Wednesday, March 5, 2014

Webcomic Review: 4 Panel Life

4-Panel Life by Jen-Jen-Rose

The daily life and thoughts of Jen-Jen-Rose.

While I've talked about a number of different strip webcomics before, some which certainly had some four-koma influences (which for those who don't know is a kind of manga, like Yotsuba&, Azumanga Diaoh, and GA Art Design Class where every update is four panels long, just like it sounds like) but this is the first one I've seen that straight up emulates the style. The comic is a simple one, both art and storytelling-wise, and I find it rather appropriate that it's being hosted on tumblr since the humor it derives from everyday circumstances and thoughts fits in perfectly with the one-off comics I sometimes see on there. It's a quick, fun read and I could probably use at least half of the strips to describe my life at some point or another which I think makes it an excellent slice of life comic!

Saturday, March 1, 2014

Welcome to Webcomic Review Month the Fourth

So it's that time of year again, the time of year when I toss my regular review schedule to the wind and spend the entire month focusing on webcomics (partially to give me a chance to catch up with everything for my regular reviews, it's hard finding the time to consume that much media every single week!). And this might be the last year I do this, each time I've done this the month has gotten smaller and smaller because, well, webcomics! While I do find new series every year that I enjoy it simply takes a lot of time for a story to really get going and show what it's all about. Outside of this month a lot of my reviews are "manga-sized", ie comic books of 120-180 pages in length and people may have noticed that I don't even like reviewing a single volume at a time, I much prefer to review things in larger chunks (oh right, I need to post another Basara review soon then.....). Yet for a webcomic 120-180 pages is one to three years worth of updates, I'm not kidding when I say that some of the webcomics I review I started reading 14 or 16 months earlier but have to hold off until the following year just so I can tell everyone what the plot is about.

I've already decided to do away with the "finished webcomics" set of reviews in and in the future I'll just review them as they finish (the same way that I do with manga, although that reminds me that I have one of those I need to get to soonish...) and I think that might work better for webcomics.
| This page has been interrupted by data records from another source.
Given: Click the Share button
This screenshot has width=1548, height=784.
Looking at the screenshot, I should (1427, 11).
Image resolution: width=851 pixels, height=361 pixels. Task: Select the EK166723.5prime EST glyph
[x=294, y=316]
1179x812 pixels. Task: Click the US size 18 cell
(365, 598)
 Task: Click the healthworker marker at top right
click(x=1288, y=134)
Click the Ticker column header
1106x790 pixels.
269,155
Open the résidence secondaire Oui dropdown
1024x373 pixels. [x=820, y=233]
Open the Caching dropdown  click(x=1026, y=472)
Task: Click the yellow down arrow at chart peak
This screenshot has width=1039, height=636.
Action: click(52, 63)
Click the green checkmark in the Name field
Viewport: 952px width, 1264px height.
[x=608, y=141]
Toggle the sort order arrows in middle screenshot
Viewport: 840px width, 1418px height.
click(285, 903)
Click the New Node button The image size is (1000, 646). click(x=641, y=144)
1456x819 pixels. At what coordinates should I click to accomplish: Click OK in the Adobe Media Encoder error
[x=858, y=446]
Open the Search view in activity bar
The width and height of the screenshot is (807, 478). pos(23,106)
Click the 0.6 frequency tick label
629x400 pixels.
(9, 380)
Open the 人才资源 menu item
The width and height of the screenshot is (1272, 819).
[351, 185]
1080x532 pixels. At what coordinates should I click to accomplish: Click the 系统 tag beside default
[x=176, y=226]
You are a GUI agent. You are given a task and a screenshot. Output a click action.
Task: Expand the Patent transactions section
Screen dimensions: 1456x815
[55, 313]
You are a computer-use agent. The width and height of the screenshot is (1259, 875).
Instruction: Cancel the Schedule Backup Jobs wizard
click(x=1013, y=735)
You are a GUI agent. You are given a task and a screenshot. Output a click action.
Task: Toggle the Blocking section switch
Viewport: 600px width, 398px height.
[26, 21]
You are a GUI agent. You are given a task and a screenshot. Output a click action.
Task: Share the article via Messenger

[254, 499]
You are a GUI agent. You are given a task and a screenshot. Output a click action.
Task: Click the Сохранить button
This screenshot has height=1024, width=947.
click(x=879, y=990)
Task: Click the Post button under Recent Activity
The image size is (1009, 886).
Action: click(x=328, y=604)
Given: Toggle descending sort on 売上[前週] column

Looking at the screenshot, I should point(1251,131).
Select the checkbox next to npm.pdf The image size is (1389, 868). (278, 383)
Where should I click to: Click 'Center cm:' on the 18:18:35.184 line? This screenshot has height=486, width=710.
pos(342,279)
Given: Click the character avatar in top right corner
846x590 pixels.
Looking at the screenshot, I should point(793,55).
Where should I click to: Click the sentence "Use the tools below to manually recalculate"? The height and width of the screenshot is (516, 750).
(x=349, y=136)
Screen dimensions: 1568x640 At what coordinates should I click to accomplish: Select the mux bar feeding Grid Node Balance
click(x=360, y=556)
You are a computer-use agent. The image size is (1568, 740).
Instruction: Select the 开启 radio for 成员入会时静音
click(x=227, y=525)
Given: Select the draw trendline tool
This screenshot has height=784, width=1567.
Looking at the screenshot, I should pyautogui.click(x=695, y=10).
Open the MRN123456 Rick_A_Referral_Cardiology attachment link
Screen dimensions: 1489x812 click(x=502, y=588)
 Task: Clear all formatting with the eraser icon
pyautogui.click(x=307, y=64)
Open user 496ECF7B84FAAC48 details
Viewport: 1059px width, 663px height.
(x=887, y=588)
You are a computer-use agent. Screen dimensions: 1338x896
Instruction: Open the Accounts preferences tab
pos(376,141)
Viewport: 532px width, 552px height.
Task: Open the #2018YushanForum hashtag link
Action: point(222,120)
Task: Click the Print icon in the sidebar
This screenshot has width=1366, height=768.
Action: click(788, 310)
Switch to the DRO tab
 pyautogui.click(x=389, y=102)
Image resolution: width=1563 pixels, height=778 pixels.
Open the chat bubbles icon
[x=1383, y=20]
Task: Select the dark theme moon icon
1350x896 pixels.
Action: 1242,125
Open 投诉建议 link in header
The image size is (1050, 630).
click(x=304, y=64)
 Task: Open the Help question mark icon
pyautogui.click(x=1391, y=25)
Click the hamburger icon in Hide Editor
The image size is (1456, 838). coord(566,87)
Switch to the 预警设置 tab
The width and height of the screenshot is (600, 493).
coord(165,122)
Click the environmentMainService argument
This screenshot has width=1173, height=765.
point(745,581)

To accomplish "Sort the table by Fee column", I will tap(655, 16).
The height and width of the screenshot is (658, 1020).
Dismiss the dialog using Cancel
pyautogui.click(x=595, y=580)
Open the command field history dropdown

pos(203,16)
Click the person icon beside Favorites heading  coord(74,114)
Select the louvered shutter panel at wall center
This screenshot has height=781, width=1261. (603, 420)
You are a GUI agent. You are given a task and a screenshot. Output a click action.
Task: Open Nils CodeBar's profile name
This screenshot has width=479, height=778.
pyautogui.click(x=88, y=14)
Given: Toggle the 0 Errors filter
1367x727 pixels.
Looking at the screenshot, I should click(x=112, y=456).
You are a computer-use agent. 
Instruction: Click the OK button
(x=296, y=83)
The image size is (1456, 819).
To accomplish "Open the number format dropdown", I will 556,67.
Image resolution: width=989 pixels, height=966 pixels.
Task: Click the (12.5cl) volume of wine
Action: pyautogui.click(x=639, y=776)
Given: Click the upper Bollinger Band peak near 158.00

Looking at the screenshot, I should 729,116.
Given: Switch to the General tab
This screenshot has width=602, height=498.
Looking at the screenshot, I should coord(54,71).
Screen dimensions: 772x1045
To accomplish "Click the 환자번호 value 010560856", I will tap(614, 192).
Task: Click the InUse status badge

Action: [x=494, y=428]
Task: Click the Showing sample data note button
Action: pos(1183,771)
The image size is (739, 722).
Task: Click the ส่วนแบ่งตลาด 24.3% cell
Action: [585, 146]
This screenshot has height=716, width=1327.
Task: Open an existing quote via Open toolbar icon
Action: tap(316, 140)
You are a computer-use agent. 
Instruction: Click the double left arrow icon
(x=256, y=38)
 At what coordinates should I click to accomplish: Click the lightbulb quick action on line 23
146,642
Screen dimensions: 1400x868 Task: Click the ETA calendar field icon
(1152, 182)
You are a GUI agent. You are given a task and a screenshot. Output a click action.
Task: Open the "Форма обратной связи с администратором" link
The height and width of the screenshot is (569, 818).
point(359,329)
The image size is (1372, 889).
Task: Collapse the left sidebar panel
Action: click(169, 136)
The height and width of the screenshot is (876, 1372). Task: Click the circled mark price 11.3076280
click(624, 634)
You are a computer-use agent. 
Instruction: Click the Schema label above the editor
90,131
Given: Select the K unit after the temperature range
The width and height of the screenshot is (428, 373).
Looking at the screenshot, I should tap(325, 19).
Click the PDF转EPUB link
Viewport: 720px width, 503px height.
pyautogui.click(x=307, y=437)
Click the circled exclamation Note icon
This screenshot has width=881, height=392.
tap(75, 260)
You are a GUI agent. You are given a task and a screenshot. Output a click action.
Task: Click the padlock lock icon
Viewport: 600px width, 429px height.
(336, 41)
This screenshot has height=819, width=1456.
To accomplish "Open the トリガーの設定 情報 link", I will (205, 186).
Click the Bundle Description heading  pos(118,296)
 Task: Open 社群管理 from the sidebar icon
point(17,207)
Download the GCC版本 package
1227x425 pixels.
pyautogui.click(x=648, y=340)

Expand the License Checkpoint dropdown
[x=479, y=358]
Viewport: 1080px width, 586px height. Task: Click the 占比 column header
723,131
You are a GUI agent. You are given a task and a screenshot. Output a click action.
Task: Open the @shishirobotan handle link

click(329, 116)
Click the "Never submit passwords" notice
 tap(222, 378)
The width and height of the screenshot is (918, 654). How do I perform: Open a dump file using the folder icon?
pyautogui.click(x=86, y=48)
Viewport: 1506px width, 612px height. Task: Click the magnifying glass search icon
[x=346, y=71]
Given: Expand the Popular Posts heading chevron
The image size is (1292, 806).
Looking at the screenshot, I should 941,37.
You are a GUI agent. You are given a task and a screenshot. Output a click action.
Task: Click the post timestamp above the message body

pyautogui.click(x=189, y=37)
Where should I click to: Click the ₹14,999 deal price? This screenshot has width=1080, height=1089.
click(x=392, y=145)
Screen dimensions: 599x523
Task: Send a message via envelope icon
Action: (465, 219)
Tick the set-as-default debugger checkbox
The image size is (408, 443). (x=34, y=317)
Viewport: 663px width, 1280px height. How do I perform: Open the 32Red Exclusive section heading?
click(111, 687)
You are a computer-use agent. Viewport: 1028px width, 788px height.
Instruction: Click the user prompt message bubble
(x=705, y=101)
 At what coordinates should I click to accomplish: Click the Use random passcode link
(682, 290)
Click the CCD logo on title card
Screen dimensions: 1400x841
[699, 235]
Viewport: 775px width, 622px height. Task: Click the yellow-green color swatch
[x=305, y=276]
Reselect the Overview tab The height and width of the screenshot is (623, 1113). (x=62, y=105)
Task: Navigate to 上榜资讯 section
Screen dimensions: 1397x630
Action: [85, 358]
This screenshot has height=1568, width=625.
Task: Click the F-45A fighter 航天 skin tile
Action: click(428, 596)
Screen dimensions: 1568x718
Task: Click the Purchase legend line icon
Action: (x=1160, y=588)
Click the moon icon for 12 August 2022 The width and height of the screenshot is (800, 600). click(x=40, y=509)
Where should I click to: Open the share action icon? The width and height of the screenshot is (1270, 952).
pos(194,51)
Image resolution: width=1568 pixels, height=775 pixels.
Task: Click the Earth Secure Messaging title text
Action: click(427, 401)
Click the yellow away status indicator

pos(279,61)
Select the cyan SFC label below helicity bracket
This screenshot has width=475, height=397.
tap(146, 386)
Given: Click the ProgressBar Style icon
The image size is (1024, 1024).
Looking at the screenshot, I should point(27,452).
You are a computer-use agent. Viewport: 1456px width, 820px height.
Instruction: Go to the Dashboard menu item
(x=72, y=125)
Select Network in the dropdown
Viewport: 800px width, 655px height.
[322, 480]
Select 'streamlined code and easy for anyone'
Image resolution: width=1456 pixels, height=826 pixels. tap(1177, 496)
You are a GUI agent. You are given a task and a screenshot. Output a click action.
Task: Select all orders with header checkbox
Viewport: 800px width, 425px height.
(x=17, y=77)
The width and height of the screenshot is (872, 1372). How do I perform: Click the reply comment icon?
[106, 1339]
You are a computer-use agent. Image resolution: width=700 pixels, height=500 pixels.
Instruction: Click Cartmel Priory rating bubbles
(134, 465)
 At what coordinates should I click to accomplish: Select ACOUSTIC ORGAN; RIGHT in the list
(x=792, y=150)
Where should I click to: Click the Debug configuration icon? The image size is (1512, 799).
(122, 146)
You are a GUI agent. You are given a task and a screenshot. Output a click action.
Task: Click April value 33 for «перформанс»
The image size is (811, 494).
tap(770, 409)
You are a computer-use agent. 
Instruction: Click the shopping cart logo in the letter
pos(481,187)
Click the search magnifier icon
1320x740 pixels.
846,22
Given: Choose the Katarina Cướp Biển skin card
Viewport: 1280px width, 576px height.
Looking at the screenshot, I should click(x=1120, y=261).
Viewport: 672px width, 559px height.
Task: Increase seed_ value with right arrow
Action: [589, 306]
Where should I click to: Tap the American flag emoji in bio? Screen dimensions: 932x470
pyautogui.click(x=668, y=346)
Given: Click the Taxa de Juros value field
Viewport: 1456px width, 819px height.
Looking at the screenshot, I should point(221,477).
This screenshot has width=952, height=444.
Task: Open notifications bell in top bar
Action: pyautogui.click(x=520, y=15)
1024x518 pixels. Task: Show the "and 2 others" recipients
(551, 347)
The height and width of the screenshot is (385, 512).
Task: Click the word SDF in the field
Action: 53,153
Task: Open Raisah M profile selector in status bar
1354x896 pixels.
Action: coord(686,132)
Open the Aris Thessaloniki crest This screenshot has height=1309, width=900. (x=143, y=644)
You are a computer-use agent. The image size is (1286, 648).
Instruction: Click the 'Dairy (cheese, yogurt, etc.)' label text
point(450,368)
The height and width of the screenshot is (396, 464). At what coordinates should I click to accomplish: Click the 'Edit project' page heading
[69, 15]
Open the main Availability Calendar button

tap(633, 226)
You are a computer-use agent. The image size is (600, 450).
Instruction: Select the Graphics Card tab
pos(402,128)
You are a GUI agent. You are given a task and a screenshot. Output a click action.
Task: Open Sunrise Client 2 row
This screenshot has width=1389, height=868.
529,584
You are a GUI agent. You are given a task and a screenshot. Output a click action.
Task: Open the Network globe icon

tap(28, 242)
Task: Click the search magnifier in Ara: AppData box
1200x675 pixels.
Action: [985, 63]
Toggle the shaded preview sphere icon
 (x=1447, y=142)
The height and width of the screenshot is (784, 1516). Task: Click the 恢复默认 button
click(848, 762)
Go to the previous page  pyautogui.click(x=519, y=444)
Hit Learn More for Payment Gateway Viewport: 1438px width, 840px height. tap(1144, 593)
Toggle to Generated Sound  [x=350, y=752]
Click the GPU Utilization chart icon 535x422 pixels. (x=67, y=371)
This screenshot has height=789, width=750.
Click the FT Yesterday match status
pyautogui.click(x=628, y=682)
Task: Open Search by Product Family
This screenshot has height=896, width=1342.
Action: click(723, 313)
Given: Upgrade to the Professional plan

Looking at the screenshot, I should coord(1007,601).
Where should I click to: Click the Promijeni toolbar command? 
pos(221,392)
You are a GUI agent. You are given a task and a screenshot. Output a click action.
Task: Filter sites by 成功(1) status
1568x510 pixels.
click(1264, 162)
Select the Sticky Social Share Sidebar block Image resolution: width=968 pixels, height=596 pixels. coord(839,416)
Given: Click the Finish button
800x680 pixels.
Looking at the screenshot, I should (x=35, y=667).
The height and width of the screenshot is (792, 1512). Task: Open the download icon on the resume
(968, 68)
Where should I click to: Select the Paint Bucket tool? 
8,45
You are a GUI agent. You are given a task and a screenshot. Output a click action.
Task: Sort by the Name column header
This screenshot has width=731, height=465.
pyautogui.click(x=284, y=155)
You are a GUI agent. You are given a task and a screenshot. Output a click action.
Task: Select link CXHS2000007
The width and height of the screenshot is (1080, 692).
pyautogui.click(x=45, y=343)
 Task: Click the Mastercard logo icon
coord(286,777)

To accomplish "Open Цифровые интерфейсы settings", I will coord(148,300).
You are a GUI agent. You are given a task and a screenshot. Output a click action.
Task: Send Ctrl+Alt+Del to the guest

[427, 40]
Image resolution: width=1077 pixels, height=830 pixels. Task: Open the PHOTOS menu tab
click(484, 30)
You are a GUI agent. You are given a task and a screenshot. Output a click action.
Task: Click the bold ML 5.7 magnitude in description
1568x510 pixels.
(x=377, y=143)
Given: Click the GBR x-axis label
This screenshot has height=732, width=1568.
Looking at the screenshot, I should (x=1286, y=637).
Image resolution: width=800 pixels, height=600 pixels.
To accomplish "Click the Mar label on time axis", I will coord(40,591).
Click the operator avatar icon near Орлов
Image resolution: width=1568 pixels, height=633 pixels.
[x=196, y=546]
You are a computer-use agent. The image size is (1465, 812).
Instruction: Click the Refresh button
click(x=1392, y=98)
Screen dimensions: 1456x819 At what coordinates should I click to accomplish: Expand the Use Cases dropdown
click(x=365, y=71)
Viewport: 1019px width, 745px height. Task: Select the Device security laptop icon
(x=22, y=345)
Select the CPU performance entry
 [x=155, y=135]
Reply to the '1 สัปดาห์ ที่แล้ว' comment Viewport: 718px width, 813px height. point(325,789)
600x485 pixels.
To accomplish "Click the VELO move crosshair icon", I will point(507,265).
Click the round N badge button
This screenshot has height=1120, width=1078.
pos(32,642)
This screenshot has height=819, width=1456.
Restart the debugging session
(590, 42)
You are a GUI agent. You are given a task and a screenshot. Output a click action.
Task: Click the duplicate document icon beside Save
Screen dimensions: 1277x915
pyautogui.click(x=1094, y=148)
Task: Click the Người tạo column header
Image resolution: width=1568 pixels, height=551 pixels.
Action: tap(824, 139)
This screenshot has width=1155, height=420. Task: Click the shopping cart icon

Say, I review books once I get them from Kickstarter or the like (so I can also talk a little bit about how the physical product looks like) and hopefully that would let me review the books they way I prefer and really give me a chance to dive into the story. Also, there have also been a number of times when I've talked about a really promising new story and it's died quite soon afterwards (I count that out of the  124 webcomic reviews I've done about 30 update so erratically we're lucky to get 20 pages in a year and 15 are flat out dead, it doesn't sound like much but I think I may have missed some) which is another reason I'm hesitant to review a comic that's rather new. If anyone here has a really strong opinion either way about this let me know in the comments, otherwise, hopefully everyone finds at least one cool thing to try out this month. Expect a post every third day or so, think I have just enough comics for that!